Book of the Month Club: Astronomy 101 by Carolyn Petersen

NASA's latest voyage of discovery, a mission to Pluto named New Horizons, helped the world see Pluto up close for the first time in photographs such as these. Photo credit: NASA. NASA's latest voyage of discovery, a mission to Pluto named New Horizons, helped the world see Pluto up close for the first time in photographs such as these. Photo credit: NASA.

Pluto is still the same world it was before the announcement. The change in status from planet to dwarf planet didn’t affect its physical parameters one bit. But it does allow better classification of the worlds of the outer solar system, and that’s important.

With the recent photographs of Pluto by NASA’s spacecraft, New Horizons, you might want to know more about the universe in which we live. Petersen’s book, while simple, is a great way to start learning about the little and big things in our universe, and possibly become interested, too.

Divided by topic, the chapters are short and digestible in small parts. This is the kind of book where you don’t have to keep track of all the plotlines (are there any, after all?) and can easily pick back up and skip to another chapter without having missed anything else. The book contains some interesting facts: the moon can have “moonquakes” and one of Jupiter’s moons, Ganymede, is larger than the planet Mercury, to name two.

This book picked up after a discussion of the planets, when it got into a discussion of comets and meteors, stars, and famous names astronomy history, which were the things I was really looking for in the book. Dispersed within these chapters are amazing little photographs taken by the NASA telescopes that are easily found (and downloaded full size for your viewing pleasure) on Wikimedia Commons. From naming meteors to a vision of what the Sun may look like when it reaches its final point in its life, the facts given by this book are fascinating. I found the biographies of important people in astronomy interesting, in particular that of Kepler and the man who discovered Pluto, Clyde Tombaugh.

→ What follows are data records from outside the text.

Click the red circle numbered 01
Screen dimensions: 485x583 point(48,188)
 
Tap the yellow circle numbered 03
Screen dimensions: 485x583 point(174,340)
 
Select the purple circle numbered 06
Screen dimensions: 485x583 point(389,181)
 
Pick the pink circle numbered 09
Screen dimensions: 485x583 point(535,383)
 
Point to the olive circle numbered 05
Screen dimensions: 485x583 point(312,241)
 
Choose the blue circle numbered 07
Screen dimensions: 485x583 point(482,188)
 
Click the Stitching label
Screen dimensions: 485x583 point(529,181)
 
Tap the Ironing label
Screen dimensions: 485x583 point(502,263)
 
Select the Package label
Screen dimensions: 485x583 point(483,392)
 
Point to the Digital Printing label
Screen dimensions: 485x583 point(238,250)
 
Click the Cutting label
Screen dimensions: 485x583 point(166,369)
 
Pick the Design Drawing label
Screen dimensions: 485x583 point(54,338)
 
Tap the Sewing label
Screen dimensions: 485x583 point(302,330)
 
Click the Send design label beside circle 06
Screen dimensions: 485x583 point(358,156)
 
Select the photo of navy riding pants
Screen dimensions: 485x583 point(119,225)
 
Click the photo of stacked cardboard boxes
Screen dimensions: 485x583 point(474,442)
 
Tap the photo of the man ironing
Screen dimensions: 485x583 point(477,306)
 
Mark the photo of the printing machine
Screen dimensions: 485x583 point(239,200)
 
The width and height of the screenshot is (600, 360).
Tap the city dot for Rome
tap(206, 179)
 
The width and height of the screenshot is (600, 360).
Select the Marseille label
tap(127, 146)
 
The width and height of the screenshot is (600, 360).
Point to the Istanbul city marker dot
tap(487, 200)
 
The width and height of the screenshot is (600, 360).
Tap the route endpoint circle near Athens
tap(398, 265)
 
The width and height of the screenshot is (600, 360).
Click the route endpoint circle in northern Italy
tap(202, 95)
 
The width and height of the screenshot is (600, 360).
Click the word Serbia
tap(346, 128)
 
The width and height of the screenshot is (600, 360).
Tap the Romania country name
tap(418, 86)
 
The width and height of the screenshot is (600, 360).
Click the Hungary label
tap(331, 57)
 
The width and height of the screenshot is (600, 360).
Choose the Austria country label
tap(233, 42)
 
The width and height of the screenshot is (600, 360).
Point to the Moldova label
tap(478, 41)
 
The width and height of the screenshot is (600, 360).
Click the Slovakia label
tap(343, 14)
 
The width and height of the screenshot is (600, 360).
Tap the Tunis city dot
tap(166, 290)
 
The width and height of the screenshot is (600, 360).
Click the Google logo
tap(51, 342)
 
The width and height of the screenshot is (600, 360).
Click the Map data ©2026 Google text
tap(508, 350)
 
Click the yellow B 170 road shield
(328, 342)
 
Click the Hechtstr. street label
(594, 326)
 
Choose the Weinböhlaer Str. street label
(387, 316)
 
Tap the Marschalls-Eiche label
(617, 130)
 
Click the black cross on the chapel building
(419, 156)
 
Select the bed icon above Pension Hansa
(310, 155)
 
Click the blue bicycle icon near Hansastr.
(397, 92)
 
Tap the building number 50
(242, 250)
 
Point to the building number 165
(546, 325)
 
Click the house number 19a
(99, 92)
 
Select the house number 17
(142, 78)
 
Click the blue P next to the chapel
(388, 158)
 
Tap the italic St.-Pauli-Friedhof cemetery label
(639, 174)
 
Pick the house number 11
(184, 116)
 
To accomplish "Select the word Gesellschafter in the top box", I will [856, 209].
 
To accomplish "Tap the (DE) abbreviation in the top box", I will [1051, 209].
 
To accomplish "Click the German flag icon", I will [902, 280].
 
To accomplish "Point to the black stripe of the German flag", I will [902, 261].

Though while I was going into this, I expected a more technical book, Astronomy 101 is as it should be: easy, simply written, an introduction. Things do get more technical, however, as the book nears its end with discussions about gamma-ray astronomy and other concepts, but it is still written in simple English. Anybody can understand it. I imagine it would be able to be a good introduction for a child or for an adult who is interested in learning a bit more about the universe we live in. And yes, aliens are discussed.